Landscapes of Surveillance: Environmental Art and the Stasi in the Global GDR
Art in the late German Democratic Republic (GDR, 1949–1990) was one of the central sites for addressing the increasingly pressing environmental issues. Yet, no comprehensive account of environmental art in the GDR exists. Not only the influence of the Stasi on the thematic complex of environment and art but also its international manifestation are critically understudied. This leaves immense gaps in our historical understanding of the relationship between environment and society at local and international levels and the ways in which artists and state agents have shaped this relationship and may continue to do so today.
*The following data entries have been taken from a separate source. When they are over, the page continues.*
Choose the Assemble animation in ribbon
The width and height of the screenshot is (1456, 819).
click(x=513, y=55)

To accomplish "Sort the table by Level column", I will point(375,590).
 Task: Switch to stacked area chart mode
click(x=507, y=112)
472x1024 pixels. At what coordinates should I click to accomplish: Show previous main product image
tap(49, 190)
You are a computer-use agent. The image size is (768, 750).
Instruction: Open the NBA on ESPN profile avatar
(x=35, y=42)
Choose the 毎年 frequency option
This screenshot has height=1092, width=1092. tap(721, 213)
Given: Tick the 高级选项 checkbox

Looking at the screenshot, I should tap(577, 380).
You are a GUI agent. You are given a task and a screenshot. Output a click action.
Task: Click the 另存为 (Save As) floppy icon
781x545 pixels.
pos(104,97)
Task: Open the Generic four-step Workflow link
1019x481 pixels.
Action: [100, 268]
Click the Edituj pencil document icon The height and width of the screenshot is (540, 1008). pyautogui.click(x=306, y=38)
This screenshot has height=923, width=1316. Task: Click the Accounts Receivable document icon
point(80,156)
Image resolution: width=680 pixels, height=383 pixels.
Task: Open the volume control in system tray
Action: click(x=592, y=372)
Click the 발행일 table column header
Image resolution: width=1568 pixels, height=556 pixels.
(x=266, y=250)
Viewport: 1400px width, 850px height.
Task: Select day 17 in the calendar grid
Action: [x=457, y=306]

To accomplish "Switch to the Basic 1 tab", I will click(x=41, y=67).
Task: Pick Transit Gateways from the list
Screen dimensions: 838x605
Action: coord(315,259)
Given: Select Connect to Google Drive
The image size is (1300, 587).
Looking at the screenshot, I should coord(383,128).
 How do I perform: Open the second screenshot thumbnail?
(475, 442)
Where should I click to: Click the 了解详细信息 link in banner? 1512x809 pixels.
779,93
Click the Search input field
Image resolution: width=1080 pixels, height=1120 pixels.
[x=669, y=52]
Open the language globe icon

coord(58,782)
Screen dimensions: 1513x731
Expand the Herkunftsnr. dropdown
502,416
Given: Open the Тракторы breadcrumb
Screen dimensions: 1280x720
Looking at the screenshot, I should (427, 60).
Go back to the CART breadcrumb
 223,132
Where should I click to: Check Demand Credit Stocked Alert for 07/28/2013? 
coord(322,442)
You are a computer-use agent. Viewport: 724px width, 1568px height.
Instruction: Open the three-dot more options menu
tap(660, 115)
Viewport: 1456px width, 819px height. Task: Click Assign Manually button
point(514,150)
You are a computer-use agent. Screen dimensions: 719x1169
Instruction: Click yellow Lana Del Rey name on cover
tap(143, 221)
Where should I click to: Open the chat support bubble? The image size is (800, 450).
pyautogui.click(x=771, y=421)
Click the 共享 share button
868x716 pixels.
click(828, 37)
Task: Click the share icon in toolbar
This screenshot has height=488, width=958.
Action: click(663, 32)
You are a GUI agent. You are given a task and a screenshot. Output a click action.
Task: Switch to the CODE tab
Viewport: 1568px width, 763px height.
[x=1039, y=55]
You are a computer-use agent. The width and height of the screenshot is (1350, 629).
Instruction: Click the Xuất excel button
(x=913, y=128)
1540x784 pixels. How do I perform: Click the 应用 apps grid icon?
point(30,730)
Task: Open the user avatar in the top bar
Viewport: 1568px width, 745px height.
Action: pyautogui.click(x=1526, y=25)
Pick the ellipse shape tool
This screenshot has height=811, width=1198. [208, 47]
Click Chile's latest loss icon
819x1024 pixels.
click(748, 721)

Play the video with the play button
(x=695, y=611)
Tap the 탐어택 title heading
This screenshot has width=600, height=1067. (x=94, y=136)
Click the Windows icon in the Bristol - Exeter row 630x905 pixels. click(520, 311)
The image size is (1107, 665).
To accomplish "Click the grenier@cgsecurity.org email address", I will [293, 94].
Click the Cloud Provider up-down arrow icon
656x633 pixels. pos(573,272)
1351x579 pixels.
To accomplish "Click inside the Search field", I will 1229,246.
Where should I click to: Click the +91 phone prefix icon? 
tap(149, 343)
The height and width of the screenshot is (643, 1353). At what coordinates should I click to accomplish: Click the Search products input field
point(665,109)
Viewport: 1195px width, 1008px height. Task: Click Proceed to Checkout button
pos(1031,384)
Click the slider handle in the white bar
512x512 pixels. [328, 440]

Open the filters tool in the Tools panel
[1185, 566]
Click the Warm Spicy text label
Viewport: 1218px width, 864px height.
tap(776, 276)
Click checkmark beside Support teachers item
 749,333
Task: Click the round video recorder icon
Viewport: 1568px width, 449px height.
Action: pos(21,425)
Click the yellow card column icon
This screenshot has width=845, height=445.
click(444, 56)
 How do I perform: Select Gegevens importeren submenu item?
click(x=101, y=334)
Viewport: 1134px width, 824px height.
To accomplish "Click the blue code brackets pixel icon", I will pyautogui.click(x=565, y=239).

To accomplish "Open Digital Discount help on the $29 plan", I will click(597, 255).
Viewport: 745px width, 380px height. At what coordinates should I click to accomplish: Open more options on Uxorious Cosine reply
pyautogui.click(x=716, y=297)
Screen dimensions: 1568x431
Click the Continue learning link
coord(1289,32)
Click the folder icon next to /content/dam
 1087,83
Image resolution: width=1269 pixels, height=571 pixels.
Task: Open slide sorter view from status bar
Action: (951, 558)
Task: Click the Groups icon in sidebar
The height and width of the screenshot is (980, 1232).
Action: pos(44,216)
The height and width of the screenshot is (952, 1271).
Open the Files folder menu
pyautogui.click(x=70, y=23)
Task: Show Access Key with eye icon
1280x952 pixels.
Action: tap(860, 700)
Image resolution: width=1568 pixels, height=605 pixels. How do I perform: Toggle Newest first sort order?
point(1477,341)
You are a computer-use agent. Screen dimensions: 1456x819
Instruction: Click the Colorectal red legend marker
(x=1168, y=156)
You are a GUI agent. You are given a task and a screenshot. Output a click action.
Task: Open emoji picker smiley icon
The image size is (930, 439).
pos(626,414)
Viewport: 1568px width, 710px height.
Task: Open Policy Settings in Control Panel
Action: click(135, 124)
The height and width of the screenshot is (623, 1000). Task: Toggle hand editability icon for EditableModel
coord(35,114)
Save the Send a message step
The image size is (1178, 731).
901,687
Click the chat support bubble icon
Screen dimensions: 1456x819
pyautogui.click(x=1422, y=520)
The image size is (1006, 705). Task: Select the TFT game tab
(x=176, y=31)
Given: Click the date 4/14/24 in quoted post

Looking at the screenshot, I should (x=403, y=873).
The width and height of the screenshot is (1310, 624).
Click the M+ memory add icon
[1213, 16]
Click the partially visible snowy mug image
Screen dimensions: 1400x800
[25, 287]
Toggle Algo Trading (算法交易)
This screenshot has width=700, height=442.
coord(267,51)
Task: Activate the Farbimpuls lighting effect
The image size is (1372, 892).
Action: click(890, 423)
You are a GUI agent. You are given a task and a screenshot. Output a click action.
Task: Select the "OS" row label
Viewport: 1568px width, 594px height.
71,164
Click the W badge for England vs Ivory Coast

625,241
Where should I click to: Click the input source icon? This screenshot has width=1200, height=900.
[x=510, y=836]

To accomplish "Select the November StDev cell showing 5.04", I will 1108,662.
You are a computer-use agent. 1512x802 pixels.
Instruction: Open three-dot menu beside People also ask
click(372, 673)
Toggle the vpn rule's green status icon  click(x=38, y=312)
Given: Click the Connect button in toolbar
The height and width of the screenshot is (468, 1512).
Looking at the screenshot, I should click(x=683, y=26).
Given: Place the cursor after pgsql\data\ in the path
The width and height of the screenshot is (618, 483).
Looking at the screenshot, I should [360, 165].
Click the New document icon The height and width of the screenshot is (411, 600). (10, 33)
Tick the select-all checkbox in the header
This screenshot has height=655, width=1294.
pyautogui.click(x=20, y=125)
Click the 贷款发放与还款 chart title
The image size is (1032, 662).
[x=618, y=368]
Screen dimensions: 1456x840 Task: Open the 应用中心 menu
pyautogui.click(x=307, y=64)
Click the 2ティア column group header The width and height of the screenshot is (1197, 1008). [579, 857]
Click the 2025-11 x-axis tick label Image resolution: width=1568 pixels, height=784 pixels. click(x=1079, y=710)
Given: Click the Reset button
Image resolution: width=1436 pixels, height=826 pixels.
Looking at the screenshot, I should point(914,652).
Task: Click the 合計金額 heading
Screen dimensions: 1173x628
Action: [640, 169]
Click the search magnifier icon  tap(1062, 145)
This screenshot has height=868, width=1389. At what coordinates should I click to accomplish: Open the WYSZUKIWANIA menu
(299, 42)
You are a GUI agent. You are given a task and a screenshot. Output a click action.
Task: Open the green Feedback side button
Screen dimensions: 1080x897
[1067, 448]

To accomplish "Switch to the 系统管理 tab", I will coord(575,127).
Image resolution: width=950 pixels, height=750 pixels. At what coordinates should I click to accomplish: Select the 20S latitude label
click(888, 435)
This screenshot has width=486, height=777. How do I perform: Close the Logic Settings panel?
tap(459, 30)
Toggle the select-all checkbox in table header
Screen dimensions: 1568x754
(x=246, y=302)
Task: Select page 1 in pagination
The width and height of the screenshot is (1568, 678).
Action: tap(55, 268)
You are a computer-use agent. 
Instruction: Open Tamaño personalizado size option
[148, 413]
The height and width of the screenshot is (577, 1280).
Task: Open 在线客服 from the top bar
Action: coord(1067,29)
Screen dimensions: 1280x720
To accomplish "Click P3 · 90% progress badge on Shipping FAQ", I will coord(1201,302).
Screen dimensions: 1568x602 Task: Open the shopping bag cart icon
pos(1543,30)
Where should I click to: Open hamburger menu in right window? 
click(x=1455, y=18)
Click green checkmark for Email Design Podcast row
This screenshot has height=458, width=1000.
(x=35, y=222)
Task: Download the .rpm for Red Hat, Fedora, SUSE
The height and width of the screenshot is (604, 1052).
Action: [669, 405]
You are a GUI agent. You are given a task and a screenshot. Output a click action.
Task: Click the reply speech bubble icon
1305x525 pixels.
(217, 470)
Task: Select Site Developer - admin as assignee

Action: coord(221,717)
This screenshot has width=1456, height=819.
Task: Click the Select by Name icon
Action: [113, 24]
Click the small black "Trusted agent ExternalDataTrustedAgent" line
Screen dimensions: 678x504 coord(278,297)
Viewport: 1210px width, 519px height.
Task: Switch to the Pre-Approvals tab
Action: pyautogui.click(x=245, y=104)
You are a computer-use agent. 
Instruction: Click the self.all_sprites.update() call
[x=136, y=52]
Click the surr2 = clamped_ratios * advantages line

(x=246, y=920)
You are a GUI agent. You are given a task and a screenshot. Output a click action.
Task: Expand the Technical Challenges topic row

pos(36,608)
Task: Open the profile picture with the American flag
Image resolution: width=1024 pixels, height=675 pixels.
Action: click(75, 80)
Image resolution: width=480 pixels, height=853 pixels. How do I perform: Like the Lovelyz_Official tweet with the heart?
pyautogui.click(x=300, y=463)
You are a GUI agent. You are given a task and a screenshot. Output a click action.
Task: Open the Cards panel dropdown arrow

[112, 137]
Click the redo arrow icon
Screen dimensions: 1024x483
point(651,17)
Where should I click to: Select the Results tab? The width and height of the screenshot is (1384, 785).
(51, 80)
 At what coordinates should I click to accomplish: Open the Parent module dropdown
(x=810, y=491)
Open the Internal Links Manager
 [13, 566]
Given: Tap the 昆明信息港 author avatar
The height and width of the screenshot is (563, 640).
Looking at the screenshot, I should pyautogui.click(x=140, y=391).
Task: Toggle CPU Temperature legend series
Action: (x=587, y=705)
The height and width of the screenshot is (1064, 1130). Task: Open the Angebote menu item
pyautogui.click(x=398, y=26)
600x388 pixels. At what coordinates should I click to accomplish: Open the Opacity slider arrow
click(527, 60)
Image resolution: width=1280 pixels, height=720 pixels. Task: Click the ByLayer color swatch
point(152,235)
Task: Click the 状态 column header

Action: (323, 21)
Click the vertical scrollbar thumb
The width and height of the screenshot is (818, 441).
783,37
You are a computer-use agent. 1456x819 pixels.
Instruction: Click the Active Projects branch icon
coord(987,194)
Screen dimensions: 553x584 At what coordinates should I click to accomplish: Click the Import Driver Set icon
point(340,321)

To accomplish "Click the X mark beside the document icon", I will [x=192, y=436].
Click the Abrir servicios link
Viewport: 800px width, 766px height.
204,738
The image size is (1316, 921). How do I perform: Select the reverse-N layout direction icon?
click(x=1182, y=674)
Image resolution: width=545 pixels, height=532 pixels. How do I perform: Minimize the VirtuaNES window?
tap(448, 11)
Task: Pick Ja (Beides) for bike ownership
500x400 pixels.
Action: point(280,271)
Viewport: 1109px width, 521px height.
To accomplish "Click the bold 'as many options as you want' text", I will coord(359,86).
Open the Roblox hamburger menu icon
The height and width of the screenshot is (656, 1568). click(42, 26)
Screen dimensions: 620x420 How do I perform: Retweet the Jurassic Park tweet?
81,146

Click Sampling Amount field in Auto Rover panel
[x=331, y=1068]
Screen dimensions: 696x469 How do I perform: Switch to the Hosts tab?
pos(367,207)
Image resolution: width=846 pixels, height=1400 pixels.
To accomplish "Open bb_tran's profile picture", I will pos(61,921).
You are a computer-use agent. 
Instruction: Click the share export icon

The GDR was governed by the Socialist Unity Party of Germany which enforced its communist ideology through an immense surveillance network of state agents and informants led by the Ministry of State Security, an apparatus commonly referred to as Stasi. This surveillance apparatus influenced all parts of society including the art world which was strongly affected by censorship and undermining. Another notorious intervention of the Stasi was the concealment of the consequences of large-scale environmental pollution in the GDR. This research project aims to reveal the role of the environment for the field of art in the GDR of the 1980s, determining the extent to which environmentally conscious artistic approaches were influenced by the Stasi as well as by local or global phenomena.
By analysing the triad of art, environment and the Stasi, I want to highlight transnational flows of money and ideas to question a strictly national historiography of art, emphasising how conceptions of nature and art shifted on a regional and international level through mutual exchange. Considering how artists have dealt with surveillance in urban and rural landscapes through various artistic media, this project aims to show the changing coping strategies and stylistic devices artists used. Against this backdrop, I hope that a more focused and detailed analysis of environmental art in the GDR reveals how artistic practices were deployed to navigate and to oppose the surveillance strategies and methods of the Stasi. Furthermore, I aim to highlight what role questions of gender and intersectionality played in the fields of environmental art and state surveillance in the GDR. In doing so, I hope to uncover power mechanisms deployed then and now for monitoring and discrimination both in the art world and in society at large.
Examining environmental art that encounters moments of surveillance, my research project aims to reveal the art world’s power structures that shed light on shifting dynamics between humans, nature and machines by the example of the GDR. This in turn might increase our understanding of the role of artists and governments in addressing environmental disasters and the impacts of climate change today.